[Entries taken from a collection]
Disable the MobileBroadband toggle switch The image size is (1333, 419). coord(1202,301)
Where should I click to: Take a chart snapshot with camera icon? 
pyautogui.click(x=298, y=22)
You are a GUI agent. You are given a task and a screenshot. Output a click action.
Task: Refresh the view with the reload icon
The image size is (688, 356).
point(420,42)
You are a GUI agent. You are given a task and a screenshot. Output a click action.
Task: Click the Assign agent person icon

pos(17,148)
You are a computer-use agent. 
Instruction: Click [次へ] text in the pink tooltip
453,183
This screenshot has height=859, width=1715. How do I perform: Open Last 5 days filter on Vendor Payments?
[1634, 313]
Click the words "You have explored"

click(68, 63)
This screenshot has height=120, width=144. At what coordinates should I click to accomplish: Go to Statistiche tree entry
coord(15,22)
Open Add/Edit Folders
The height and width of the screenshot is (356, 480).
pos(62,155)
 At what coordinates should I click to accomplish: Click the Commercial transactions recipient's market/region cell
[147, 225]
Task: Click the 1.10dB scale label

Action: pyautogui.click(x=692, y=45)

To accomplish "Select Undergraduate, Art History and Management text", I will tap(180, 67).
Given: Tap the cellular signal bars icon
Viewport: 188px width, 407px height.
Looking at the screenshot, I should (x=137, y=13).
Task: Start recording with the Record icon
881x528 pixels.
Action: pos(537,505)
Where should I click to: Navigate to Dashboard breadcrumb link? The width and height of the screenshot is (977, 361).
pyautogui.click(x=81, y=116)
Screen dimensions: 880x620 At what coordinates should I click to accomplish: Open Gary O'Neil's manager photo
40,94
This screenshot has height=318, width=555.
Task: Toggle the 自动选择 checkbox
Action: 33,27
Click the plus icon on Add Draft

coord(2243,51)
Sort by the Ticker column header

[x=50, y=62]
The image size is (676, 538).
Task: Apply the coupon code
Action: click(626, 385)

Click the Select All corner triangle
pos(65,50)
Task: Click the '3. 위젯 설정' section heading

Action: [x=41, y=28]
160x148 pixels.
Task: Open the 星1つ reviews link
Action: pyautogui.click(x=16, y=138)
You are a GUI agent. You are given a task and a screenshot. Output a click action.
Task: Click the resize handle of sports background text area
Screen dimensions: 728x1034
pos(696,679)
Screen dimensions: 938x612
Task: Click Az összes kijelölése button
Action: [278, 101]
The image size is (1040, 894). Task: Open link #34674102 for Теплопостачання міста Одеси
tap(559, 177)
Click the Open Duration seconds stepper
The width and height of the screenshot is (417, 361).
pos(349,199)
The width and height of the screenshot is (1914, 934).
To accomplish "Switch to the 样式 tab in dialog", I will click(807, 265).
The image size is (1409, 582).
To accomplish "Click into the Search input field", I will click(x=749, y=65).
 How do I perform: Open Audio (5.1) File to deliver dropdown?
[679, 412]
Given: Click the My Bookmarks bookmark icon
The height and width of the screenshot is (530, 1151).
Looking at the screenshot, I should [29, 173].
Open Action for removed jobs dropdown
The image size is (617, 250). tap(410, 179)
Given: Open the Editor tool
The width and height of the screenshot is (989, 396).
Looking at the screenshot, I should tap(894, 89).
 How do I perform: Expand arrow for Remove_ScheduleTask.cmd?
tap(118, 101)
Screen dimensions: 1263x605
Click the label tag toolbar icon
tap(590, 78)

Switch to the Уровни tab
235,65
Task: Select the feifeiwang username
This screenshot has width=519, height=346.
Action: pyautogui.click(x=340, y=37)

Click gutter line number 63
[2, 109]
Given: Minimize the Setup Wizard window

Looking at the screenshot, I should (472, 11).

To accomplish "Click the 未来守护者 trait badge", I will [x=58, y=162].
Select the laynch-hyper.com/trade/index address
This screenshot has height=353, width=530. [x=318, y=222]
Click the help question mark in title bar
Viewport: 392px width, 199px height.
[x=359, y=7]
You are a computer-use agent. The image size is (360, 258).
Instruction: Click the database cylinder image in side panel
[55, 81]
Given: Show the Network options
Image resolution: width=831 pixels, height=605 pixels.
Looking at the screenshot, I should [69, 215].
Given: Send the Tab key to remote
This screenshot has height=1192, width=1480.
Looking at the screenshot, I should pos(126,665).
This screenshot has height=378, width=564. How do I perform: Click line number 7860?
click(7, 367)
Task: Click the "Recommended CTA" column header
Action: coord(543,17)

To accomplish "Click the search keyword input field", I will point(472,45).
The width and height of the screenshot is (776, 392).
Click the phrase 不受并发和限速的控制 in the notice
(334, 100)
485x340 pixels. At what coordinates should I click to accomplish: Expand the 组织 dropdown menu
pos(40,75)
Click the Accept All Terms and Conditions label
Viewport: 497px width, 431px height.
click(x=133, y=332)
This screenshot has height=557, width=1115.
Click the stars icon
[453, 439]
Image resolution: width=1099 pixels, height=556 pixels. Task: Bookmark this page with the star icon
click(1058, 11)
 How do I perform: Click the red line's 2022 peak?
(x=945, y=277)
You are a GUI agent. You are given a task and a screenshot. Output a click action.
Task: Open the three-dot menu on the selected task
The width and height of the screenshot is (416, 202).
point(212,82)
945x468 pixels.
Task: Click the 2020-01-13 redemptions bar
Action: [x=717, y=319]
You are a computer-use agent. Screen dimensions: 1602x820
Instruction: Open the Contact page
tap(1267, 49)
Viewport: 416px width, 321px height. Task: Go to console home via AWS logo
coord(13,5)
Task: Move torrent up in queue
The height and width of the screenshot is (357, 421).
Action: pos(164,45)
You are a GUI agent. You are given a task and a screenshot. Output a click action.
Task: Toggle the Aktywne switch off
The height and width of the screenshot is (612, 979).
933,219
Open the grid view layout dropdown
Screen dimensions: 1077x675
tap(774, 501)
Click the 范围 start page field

Exercise: Print exactly the lines above, starting at the line that contains "Screen dimensions: 1077x675" and ending with the last line of the records, both included.

Exercise output:
Screen dimensions: 1077x675
tap(774, 501)
Click the 范围 start page field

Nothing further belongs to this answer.